Le taux mondial de changement d'utilisation des terres a augmenté jusqu'en 2005 et a diminué depuis. Crédit :Winkler et al / Nature Communications, CC BY-SA
Les incitations à la restauration forestière portent déjà leurs fruits en Chine, et la nouvelle étude montre que la marée de la déforestation est en train de s'inverser dans la plupart des États-Unis, Europe et Australie. Cependant, la tendance dans l'hémisphère sud est à l'opposé, et son évolution au fil du temps montre des liens clairs avec le commerce mondial et la demande de produits de base tels que le bœuf, canne à sucre, soja, palmier à huile et cacao.
Alors que le taux de changement d'affectation des terres a diminué dans le monde depuis 2005, la production et l'exportation de cultures de base se sont développées dans les pays du Sud au cours de cette période. Le graphique ci-dessus de la nouvelle étude montre une diminution des changements d'utilisation des terres survenant pendant les récessions économiques comme celles de 2007-2009 et aussi les crises énergétiques des années 1970.
Il existe des liens clairs entre le changement d'affectation des terres et les demandes du marché mondial. À long terme, la tendance générale a été une augmentation de la production économique principalement associée à la destruction de l'environnement. Même les moments de prise de conscience environnementale comme les grandes conventions de 1992 n'ont pu arrêter la destruction, à mesure que la population continuait de croître et que la consommation augmentait, se débarrasser des contraintes de la frugalité apprises dans la Grande Dépression puis renforcées par le rationnement dans la seconde guerre mondiale. Comme le montre la nouvelle étude, au cours des dernières décennies, la croissance économique dans l'hémisphère nord a dépendu dans une large mesure de la destruction des ressources dans le monde en développement.
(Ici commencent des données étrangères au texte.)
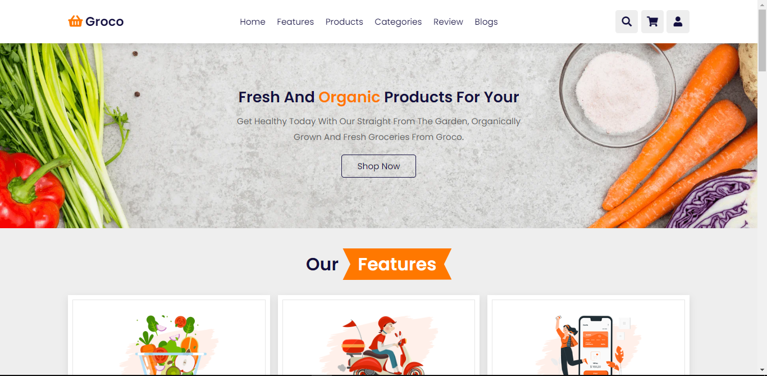
Task: Select the mobile payment feature illustration
Action: click(x=588, y=345)
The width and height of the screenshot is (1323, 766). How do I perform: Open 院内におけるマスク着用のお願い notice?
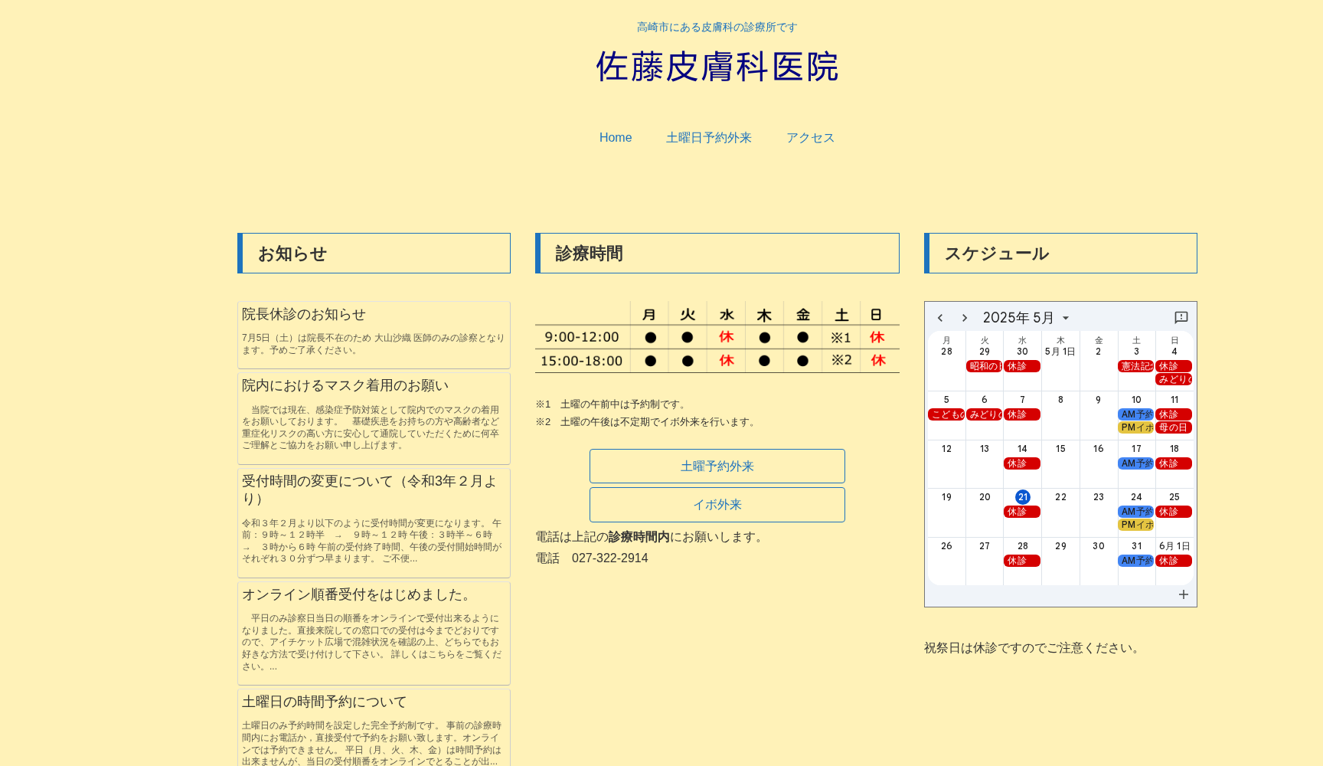[x=345, y=386]
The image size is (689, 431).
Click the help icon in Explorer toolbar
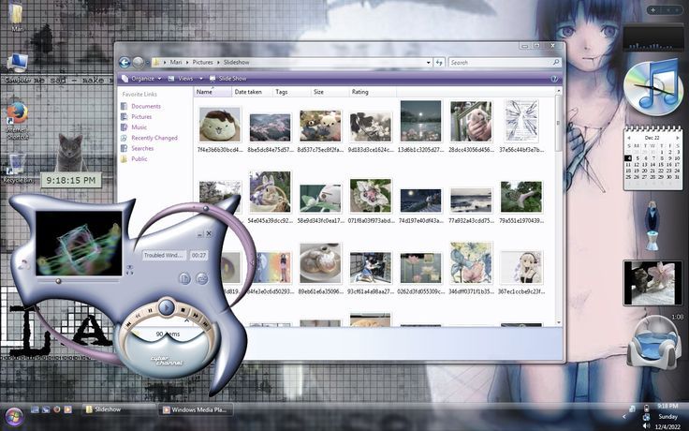(552, 78)
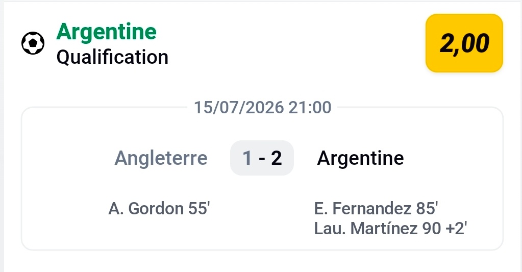The height and width of the screenshot is (272, 522).
Task: Click the 55' goal minute
Action: coord(199,209)
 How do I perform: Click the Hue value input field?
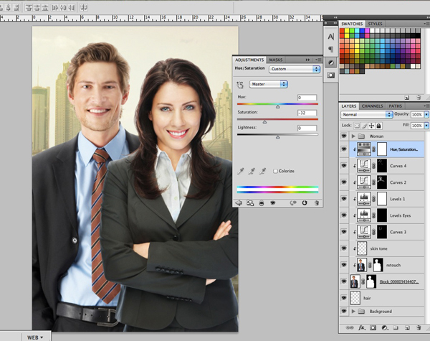[307, 98]
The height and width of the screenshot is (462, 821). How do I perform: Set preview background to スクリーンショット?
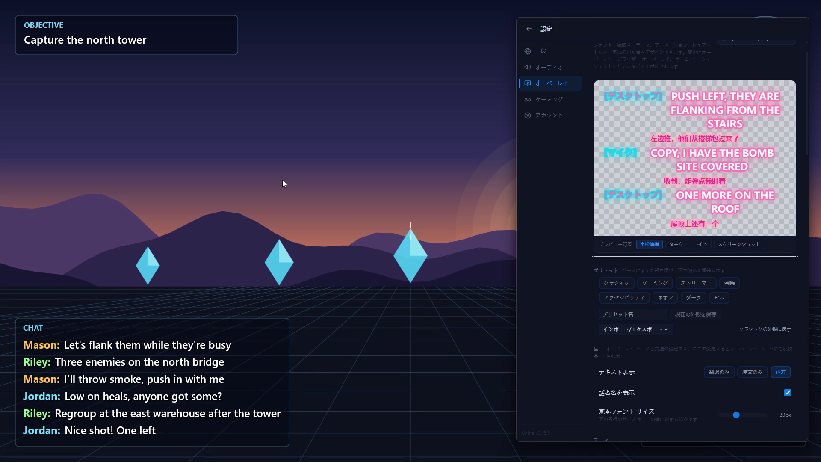tap(738, 244)
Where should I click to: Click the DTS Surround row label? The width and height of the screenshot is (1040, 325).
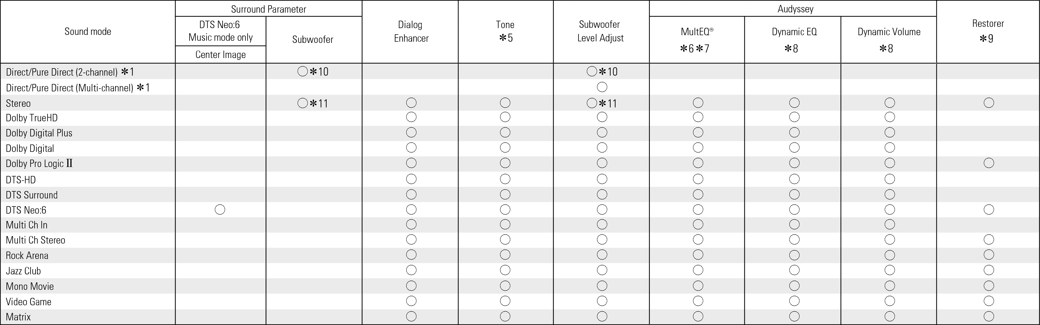click(32, 195)
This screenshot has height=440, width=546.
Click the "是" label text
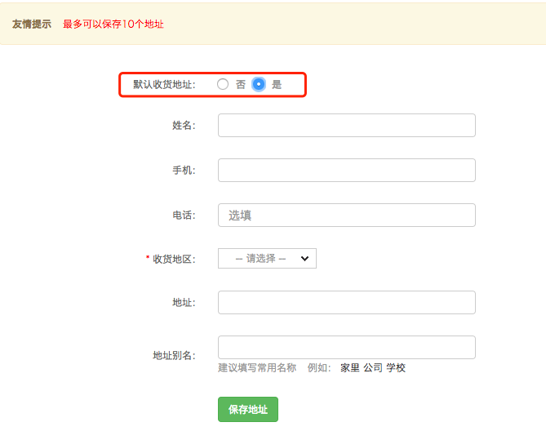(x=277, y=84)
Il faudra beaucoup plus pour inverser la déforestation dans les pays du Sud, et les subventions nationales et les mesures de conservation ne suffisent pas. Nous avons besoin d'un système qui contrecarre réellement les marchés mondiaux. Nous sommes convaincus que la solution réside dans la manière dont chaque nation calcule son revenu global, ce qui de nos jours se fait simplement en tant que produit intérieur brut, ou PIB.
La revue Dasgupta a posé les bases d'une telle comptabilisation du revenu national des actifs naturels, se concentrant principalement sur les services écosystémiques – pollinisation naturelle, fourniture d'air et d'eau propres, etc. Nous irions plus loin et ajouterions la biodiversité elle-même - l'extension des habitats primitifs, ou espèces et richesse génétique, par exemple. Si la comptabilisation de ces actifs naturels devient une routine, nous pensons que le système économique mondial leur accorderait autant d'attention qu'au PIB plus conventionnel. Une telle démarche contribuerait grandement au respect et à la conservation de la biodiversité et des écosystèmes de la planète.
Si non, nous continuerons à les saper et à réduire la capacité de la planète à soutenir l'inséparable :le bien-être humain et le reste de la vie sur Terre.
Cet article est republié à partir de The Conversation sous une licence Creative Commons. Lire l'article original.